2

I want to scrape some contents from a webpage, this is the code:

import requests
from bs4 import BeautifulSoup
import urllib2
url = "anUrl"
r = requests.get(url)
soup = BeautifulSoup(r.text,'lxml')
print soup.prettify()

This is the error description: unicodeencodeerror: 'charmap' codec can't encode character u'\u2013' in position :character maps to undefined

This kind of error should depends about different characters, not ever the same, so i need a generic solution.

Poggio
  • 131
  • 3
  • 9

2 Answers2

2

I think you have the same problem : UnicodeEncodeError: 'ascii' codec can't encode character u'\u2013' in position 3 2: ordinal not in range(128)

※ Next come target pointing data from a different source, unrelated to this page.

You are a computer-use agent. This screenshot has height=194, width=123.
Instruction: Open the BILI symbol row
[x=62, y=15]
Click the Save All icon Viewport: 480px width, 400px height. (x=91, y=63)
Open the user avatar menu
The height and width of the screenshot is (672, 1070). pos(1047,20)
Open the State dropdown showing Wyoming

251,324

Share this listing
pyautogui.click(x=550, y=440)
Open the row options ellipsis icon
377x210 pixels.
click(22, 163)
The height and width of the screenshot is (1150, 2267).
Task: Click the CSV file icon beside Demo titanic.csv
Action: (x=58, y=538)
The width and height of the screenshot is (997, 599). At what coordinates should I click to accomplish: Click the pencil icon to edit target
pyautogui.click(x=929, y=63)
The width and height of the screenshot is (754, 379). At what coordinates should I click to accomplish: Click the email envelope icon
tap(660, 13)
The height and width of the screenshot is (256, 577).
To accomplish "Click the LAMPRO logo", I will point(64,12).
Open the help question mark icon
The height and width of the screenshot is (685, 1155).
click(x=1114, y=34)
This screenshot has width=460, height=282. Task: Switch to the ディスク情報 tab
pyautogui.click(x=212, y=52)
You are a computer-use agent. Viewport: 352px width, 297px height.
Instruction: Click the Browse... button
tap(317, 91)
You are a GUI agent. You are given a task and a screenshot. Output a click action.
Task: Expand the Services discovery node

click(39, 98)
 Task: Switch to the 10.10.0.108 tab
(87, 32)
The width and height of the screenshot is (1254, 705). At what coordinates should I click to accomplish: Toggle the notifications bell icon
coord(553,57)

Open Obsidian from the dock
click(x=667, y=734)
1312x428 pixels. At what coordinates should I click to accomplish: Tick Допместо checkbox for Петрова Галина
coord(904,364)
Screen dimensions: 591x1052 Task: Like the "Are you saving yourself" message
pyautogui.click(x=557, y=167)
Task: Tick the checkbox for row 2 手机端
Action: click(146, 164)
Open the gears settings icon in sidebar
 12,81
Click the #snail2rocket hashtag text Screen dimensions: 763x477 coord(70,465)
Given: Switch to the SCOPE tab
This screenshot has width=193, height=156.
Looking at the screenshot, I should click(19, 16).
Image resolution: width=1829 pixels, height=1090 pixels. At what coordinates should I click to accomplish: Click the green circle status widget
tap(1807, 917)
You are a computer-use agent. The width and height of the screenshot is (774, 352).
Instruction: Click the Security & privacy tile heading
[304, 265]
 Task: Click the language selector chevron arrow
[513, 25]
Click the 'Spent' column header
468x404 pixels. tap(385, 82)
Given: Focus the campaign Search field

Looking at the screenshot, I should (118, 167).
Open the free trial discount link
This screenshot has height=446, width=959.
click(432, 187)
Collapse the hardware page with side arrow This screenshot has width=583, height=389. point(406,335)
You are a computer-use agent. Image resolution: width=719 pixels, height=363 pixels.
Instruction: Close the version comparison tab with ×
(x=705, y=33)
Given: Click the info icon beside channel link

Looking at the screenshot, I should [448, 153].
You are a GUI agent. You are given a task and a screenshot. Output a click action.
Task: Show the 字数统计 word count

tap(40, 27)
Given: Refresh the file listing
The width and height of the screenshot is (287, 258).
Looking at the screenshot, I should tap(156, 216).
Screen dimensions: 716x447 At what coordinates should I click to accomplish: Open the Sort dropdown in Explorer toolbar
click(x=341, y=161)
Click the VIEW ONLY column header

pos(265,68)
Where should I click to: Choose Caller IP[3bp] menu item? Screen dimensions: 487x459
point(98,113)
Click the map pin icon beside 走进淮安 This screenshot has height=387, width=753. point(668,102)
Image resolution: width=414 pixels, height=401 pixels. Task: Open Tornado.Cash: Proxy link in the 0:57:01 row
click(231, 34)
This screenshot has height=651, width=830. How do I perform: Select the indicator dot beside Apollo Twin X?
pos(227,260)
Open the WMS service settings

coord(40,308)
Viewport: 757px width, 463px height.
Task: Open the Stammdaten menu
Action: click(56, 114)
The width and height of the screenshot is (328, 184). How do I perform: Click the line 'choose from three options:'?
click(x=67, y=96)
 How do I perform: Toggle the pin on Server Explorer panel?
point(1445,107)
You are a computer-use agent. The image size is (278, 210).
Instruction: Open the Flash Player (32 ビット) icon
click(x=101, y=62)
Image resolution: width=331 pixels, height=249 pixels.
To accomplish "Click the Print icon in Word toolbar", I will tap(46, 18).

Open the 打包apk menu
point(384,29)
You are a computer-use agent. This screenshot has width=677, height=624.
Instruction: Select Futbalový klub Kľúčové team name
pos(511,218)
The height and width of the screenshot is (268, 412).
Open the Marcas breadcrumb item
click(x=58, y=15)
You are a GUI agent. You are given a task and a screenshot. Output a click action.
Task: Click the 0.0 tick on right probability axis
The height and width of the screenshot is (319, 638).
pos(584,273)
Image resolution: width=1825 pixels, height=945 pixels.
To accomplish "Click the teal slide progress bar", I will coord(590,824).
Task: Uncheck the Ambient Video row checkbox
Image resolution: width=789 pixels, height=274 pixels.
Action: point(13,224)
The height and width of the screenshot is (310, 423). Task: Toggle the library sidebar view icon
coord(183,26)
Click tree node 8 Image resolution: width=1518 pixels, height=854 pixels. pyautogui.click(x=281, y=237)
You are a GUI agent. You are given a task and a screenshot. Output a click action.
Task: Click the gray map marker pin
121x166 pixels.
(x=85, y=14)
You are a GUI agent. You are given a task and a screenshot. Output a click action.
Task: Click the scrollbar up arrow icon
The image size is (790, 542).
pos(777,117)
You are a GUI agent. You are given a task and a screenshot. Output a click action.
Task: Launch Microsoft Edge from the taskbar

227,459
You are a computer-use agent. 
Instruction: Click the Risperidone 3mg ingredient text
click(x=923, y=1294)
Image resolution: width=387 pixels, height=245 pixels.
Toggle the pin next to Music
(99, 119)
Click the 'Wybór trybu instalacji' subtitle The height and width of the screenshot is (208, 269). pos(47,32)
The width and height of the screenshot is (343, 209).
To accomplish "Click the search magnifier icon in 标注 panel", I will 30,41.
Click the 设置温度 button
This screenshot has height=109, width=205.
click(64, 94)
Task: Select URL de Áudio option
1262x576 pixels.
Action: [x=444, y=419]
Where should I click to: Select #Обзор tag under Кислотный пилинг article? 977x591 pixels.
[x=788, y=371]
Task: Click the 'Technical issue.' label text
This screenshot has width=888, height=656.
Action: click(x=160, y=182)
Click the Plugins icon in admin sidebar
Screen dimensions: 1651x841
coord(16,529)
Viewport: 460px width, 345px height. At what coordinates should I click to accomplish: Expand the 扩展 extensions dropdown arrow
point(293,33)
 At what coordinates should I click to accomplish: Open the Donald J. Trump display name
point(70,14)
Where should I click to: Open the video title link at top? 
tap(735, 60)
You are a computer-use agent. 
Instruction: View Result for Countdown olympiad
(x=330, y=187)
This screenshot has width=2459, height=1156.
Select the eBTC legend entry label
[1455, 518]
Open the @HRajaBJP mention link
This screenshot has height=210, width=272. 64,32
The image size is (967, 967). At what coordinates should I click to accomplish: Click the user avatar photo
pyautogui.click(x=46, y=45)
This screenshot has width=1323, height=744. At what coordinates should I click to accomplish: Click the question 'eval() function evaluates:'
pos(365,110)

So you can use u'\u2013'.encode('utf8') :) (to be more specific, use soup.prettify().encode('utf8'))

Or switch to Python 3 ;)

Community
  • 1
  • 1
Labo
  • 2,482
  • 2
  • 18
  • 38
  • I've still watched at that answer, i'm forced to use Python 2.*, but i don know where to put u'\u2013'.encode('utf8') in my code. – Poggio Oct 15 '15 at 15:23
  • should be `r.text.encode('utf8')` or `r.content.encode('utf8')` i don't know where exactly you get the error – EsseTi Oct 15 '15 at 15:25
  • 1
    You don't say exactly where you're getting your error, but from your description it sounds like you might need to properly encode the pretty soup going out to the terminal with: `print soup.prettify().encode('utf8')`. – xnx Oct 15 '15 at 15:36
1

To fix the print command, you can explicitly encode the output. You have many different choices depending on how you want to treat Unicode characters.

If you simply want to eliminate any characters that aren't supported by your console:

print soup.prettify().encode(sys.stdout.encoding, 'ignore')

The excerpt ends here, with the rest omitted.